Wednesday 26 May 2010

I got scars on my feet


Travelling Tim recounts tales of sea monsters and the importance of those little scars on your feet, of the stories they tell and the memories that linger on and on. 
ImageThere’s a scar on the instep of my left foot. It’s been there a while now, and I fear it’ll be there always for it’s quite unsightly. Actually, it was picked out by a child at the beach the other day.
‘What’s that?’ he said, prodding the dark patch of skin on my foot as only an inquisitive child can when unleashed from his passing parents.

‘Sea monster…’ I replied with a wink (lost on the toddler), and watched as his eyes turned wide as his brain processed the information, till his parents grabbed him and whisked him away.

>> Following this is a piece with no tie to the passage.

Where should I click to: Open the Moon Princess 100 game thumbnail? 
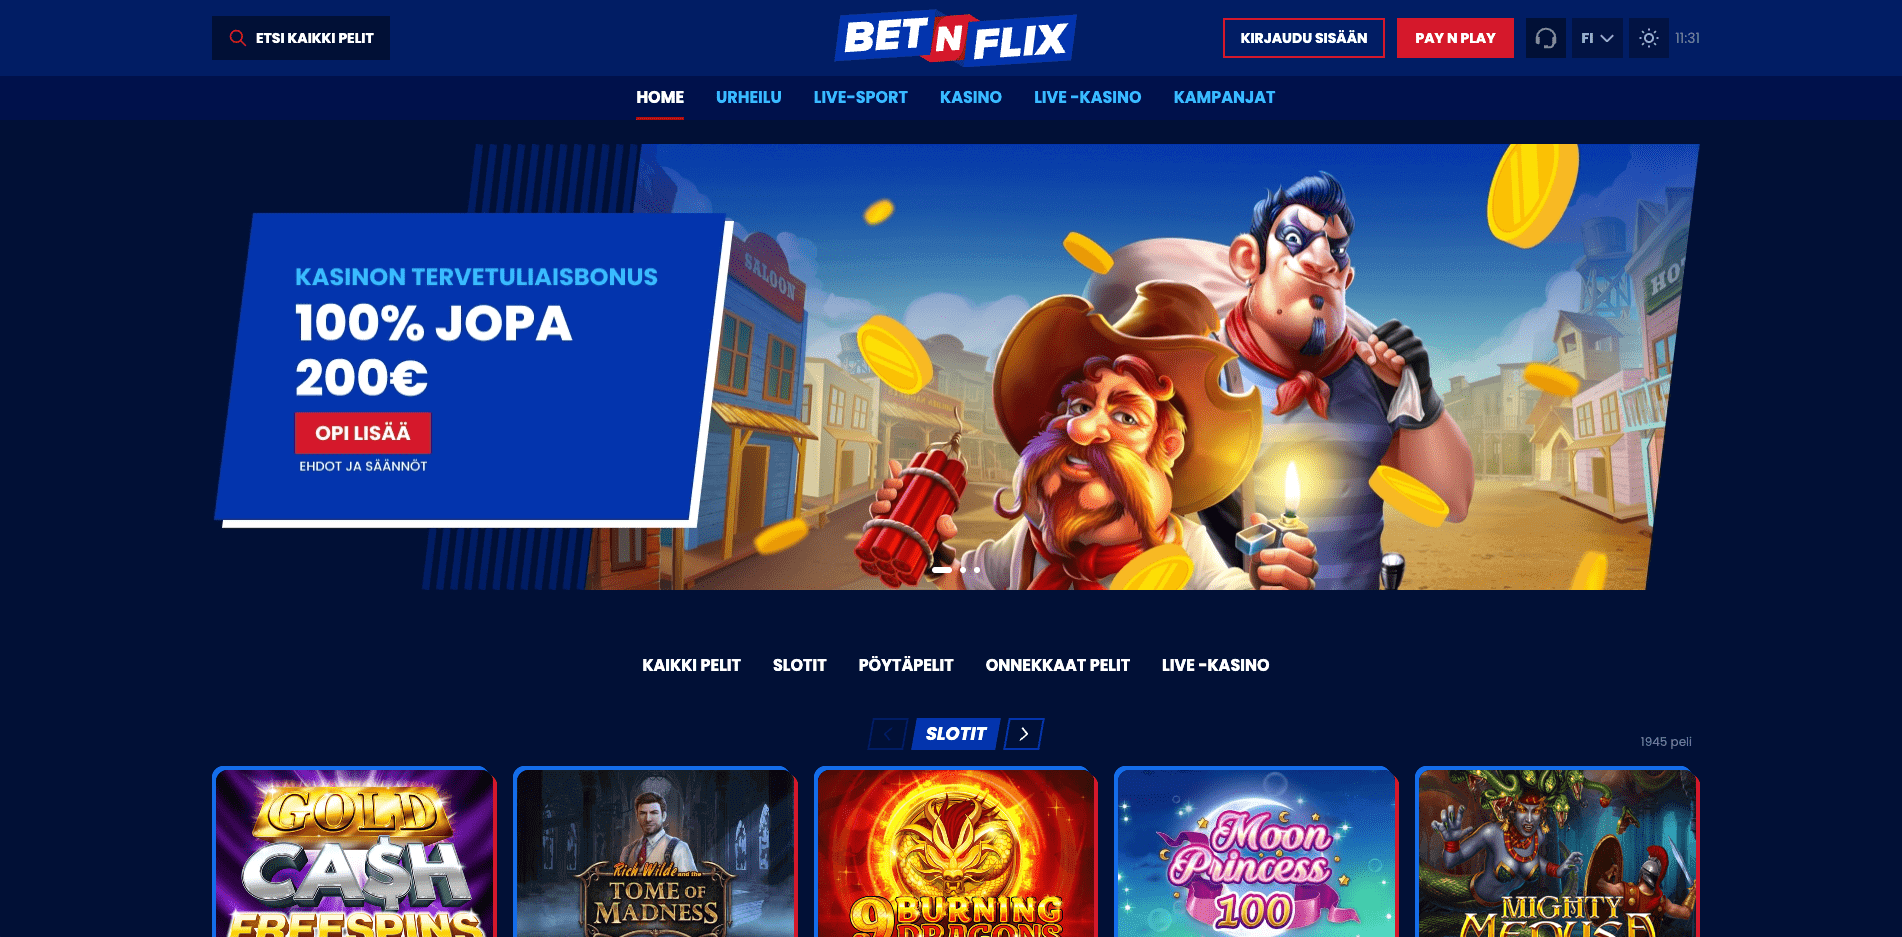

Ugly as it may be now, the memory of the day I got it is far more beautiful, a big day at the Kom with little wind and a deep ground swell unloading on the outer shelf. I always love to surf the Kom if I can, I remember how Paul Botha told me that it’s the first place a wave will break on the African coast line after spinning off from one of the passing fronts, and this day was the first time I’d had it good in many years of trying.

But I digress, the cut. I nicked my foot coming in, and it was no more than a graze at first, more a blood blister. But for every swell it grew and grew. So I tried plasters, fake skin, surgical tape, boots, gaffa tape and socks, stained it red with bottle after bottle of Methialate and ignored every ounce of medical advice and every thread of common sense that told me maybe, just maybe, I should stay out of the water. Then the swells died and the sore healed, and left me with an ugly scar. Where many people carry tattoos into old age to remind them of their follies, for me it’ll be this scar.

So what’s the importance of a little scar? Well, as I wondered away from the bemused and confused looking child I’d left on the boardwalk at the ‘berg that warm sunny afternoon, convinced that he too would one day be consumed whole by a foot eating sea monster if he entered the waves, I pondered this little imperfection that would stay with me till I die, and how I came to get it.

That singular day at the Kom was a weekday. A Wednesday I think. And as it was a weekday, it was empty; everyone was working, earning their crust, fulfilling their duties. I should have been with them but for the one cruel day when I was a kid, when I picked up a surfboard and caught a wave. And everyday since, I’ve done all I can to make sure I can surf when and wherever I can.

I wonder, if I’d not picked up that board, if I’d nose-dived instead of trimming on that first little wave all those years back, if maybe today I’d have it different. A job with a steady income, a completed education together with certificates of distinction and graduation photos on a mantlepiece, a place of residence instead of a succession of crash pads, a wardrobe and not a quiver, a girlfriend and not a part-time mistress, a car that functions as a well maintained motor should and some semblance of time-keeping and reliability that would allow me to function as a normal and valued member of society. But I picked up that board, and I trimmed (just a little), and now all i’ve got is an ugly scar. But it’s OK.

When I catch myself in a moment of reflection, and I’m staring down at my feet and this dark stain catches my eye, and I briefly lament my decision for picking up a surf board and wander if it’s time to jack it in and join the ‘real world’, I catch my breath and think of all the good waves, and all the good times I’ve had since I rode my first wave.

Then I look at my other foot, which I cut yesterday (fin gash), and I look at the waves, and I ponder the stereotype I’ve become. And I wander if I should stay out of the water, if I should grow up, act my age and listen to the inner monologue now playing out the formation of yet more scar tissue on my shredded feet. But then the swell will be gone soon, and there’s gaffa tape in my car, methialate at home, and I consider that I may an idiot but I’ll accept the consequences.

I love to surf, as it makes me youthful and free, and I’ll take another scar. This time around.